* DESCRIPTION OF THE TASK: Retype the part of the lines below that opens with the line containing "Screen dimensions: 487x343" and closes with the line containing "Open the notifications", both included.

----- PROVIDED INFORMATION

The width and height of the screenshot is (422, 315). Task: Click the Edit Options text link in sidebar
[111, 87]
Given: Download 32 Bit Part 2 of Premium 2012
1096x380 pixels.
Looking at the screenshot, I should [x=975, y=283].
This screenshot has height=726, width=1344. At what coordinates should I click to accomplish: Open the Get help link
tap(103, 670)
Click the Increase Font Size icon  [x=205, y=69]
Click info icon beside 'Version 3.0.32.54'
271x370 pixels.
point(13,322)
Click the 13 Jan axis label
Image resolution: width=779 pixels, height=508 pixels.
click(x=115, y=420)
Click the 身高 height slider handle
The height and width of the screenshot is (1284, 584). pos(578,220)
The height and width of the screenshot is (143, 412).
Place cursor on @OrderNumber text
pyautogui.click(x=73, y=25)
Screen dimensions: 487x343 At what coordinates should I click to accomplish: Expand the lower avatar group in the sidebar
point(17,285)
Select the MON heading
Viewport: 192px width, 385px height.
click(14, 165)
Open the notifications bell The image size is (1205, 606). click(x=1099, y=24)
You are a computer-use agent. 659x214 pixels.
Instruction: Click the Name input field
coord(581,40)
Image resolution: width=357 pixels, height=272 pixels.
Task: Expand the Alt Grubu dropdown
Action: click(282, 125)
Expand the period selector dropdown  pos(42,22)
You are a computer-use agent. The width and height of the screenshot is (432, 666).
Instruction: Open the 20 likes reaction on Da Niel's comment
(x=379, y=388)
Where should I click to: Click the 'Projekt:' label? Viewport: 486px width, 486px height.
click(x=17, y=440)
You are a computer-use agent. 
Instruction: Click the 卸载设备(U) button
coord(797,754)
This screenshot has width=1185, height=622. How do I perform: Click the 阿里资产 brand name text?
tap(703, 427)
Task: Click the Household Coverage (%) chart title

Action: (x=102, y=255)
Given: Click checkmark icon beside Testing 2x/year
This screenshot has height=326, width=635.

----------

* TASK SOLUTION:
Screen dimensions: 487x343 At what coordinates should I click to accomplish: Expand the lower avatar group in the sidebar
point(17,285)
Select the MON heading
Viewport: 192px width, 385px height.
click(14, 165)
Open the notifications bell The image size is (1205, 606). click(x=1099, y=24)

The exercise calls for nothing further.